Heimens founded GetUp! which Australian politician Eric Abetz (nephew of Brigadeführer Otto Abetz who was the "ambassador' to occupied France in ww2) claimed was a Soros front. Nothing awkward about that little shit fight i'm sure. Its hard to find anything wrong with GetUp! so whatever Soros' money has done on that front ...,. good on him.

I could go on and on.

AI is an international organisation and the appointment of Nossel and whatever she has done since really could do with more serious investigation - granted. (Maybe its been done I dunno. Its sus tho as is the association of Phillip Ruddock with AI (look him up).

RT is simply the MSM for the powerful interests in the world that don't support the US. CBS, the Guardian or RT - who cares, its all ruling class propaganda:

In this age of professionally staged colour revolutions and ‘Arab Springs’, and wars fought by proxies and front organizations – vaunted human rights organisations should really acknowledge that there are nation-states and central governments who are not long for this world, and who are literally fighting for their survival. Governments who find themselves under the western hammer cannot always afford the luxury of settling internal disputes nicely, or putting down armed rebel factions and terrorists with all affordable due process. If these rebels or terrorists are western-backed, or GCC-backed, then this condition becomes more acute. Certainly, the United States and its NATO allies, or Israel for that matter, do not afford such civility for any of its victims of collateral damage’ or during a protracted ‘humanitarian intervention’.


OK in Afghanistan, Syria and Iraq there have been occasions where Australian and other military forces have refused to engage or become involved in operations because they deemed the risk to civillian populations in those countries unacceptable. And you know what?? - every time I saw something like that was in the MSM it was reported in a way that cast doubt on legitimacy of those actions to protect civillians, in Australian media anyway.

So that last sentence is not true (and this is no way a justification for any of those military interventions or Australian involvement - I oppose them all.)
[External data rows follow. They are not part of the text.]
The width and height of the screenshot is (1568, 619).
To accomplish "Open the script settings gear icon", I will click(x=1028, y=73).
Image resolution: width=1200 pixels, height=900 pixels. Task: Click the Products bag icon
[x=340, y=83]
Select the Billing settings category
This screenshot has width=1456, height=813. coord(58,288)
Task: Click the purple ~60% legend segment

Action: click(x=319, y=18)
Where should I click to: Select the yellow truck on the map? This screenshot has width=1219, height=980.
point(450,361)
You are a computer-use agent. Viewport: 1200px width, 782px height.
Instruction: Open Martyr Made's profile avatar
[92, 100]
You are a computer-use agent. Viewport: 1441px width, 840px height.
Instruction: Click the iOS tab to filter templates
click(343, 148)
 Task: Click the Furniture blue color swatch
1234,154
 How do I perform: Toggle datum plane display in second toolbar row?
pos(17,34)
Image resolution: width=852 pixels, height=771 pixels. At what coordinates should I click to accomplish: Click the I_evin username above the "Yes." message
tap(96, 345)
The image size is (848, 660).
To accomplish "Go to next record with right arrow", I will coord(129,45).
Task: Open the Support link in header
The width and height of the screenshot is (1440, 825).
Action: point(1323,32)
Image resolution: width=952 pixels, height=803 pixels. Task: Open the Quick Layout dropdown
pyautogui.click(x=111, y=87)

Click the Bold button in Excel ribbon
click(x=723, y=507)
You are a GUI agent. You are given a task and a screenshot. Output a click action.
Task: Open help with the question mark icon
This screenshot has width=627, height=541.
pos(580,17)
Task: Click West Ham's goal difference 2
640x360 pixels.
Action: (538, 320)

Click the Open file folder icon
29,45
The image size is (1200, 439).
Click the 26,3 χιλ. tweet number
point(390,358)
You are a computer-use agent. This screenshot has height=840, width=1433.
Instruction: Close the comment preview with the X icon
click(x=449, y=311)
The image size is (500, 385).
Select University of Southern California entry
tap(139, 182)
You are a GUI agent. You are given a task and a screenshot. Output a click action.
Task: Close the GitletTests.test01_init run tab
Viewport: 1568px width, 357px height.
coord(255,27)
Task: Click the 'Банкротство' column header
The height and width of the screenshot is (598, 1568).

Although technically I guess we're not part of NATO. I think the UK are tho and they have reportedly done it at some point. Dunno when tho. I rarely take notice of any of that stuff these days so it was pre 2015 sometime. (Back when I only had one kid. :oopssign: :D )

And that aside go back and re read that paragraph.

And substitute this bit:

Governments who find themselves under the Islamist hammer cannot always afford the luxury of settling internal disputes nicely, or putting down armed rebel factions and terrorists with all affordable due process. If these rebels or terrorists are Al Ciada backed, or ISIL-backed, then this condition becomes more acute.